Na história, ambientada na época vitoriana, a beleza juvenil de Dorian Gray captura o interesse do pintor Basil Hallward, que decide retratá-lo. Inebriado pelas palavras de Lord Henry, amigo de Basil e um deleitoso hedonista, Dorian imagina a sua beleza, tal como no retrato, suspensa para toda a eternidade. E porque o diabo estava à espreita – como quase sempre está – ou talvez porque às vezes o mundo é mesmo assim e as regras de repente mudam, é exatamente isso que acontece: o protagonista permanece belo e inalterado à medida que cada ruga, cada peso, cada sinal de turbulência com o mundo se fixa no quadro. Como se disse, o quadro envelhece por Dorian. Isto transforma-o numa espécie de Hamlet sem necessidade de solilóquios (mas com direito a uma espécie de Ofélia, em Sybil, e um Laertes, em James), já que o quadro se torna o depósito da consciência ou, melhor, o quadro é a consciência do ato completamente separada do seu agente, a culpa fora dos tecidos e, por isso, incapaz de os corromper. Com a culpa fora do corpo, toda a possibilidade de consciência é anulada – ou quase totalmente anulada. 

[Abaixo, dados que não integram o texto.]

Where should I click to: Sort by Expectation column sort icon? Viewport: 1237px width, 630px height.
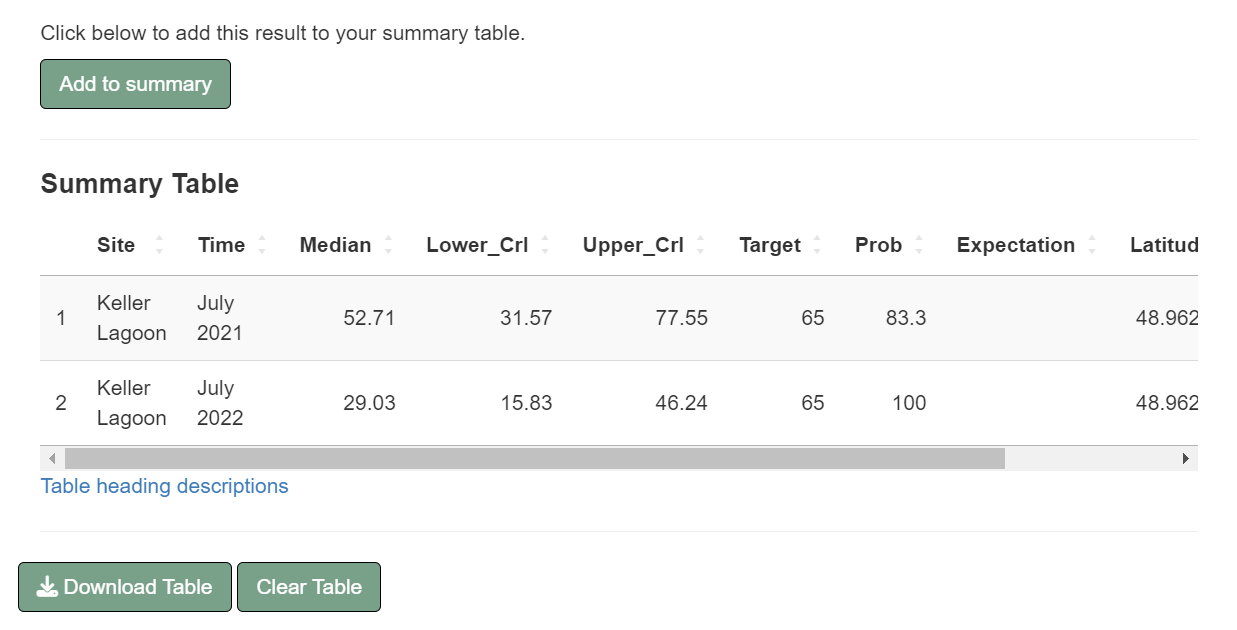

“O Retrato de Dorian Gray” é, por vezes, comparado ao romance de Balzac “A Pele de Chagrém”, que conta história de Raphaël de Valentin, que graças a um pedaço de pele mágica consegue ver todos os seus desejos satisfeitos, muito embora a cada desejo cumprido a pele encolha um pouco, ao mesmo tempo que a saúde de Raphaël piora. E se é verdade que em ambas as histórias o sobrenatural, isto é, o detalhe mágico surge muito mais como metáfora para reforçar o caso que cada um dos autores pretende apresentar, importa reparar que o efeito mais poderoso de “O Retrato de Dorian Gray” é a autonomia entre o corpo e a consciência garantida pela magia do quadro, algo que não acontece com Raphaël que sofre no corpo cada um dos seus desejos, o que, no caso de Dorian, lhe permite uma cegueira feliz perante as consequências das suas ações, não demonstrando qualquer forma de empatia a partir do momento em que a primeira ruga se forma, com exceção de umas aparências de remorso que, a bem dizer, são muito mais expressões de medo perante a ameaça de James Vane. 

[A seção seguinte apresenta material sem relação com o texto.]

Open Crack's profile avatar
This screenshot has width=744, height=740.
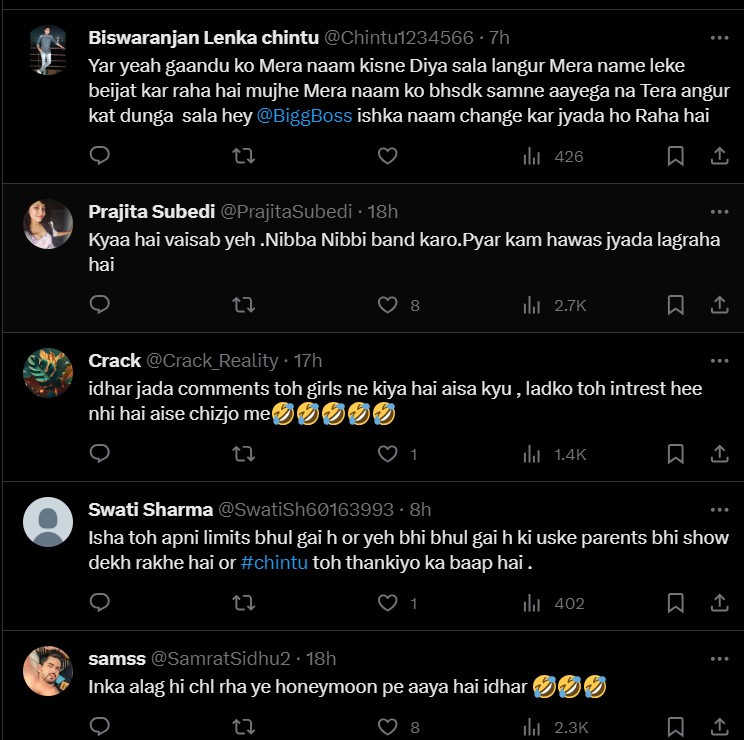pos(48,373)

Dorian Gray pode ser lido como o oposto de Jacob Marley, o fantasma do antigo sócio de Ebenezer Scrooge no conto natalício de Dickens, que carrega consigo uma corrente cujas cadeias simbolizam cada um dos maus atos cometidos em vida. Dorian, pelo contrário, permanece livre, nunca confrontado com a consequência das suas acções e sempre com o coração no melhor de todos os lugares, que é fora do peito, fora do pensamento, a apodrecer divorciado da noção de que isso está a acontecer.

No final, que traduz uma solução narrativa que a literatura de horror tornará paradigmática entre Poe e Lovecraft, o retrato tornará a pôr corpo e culpa de acordo e Dorian, confrontado com o seu verdadeiro reflexo, apenas terá remédio na morte.

“O Retrato de Dorian Gray”, como muita da melhor literatura da época, foi publicado pela primeira vez em 1890, na edição de Julho da “Lippincott’s Monthly Magazine”, onde, meses antes, Conan Doyle publicara também “O Signo dos Quatro”, o segundo romance de Sherlock Holmes. Já várias vezes traduzido para o português, este romance de Oscar Wilde surge agora na extraordinária coleção de bolso da Relógio d’Água, que recupera a excelente tradução de Margarida Vale de Gato já anteriormente publicada pela editora no seu formato mais comum.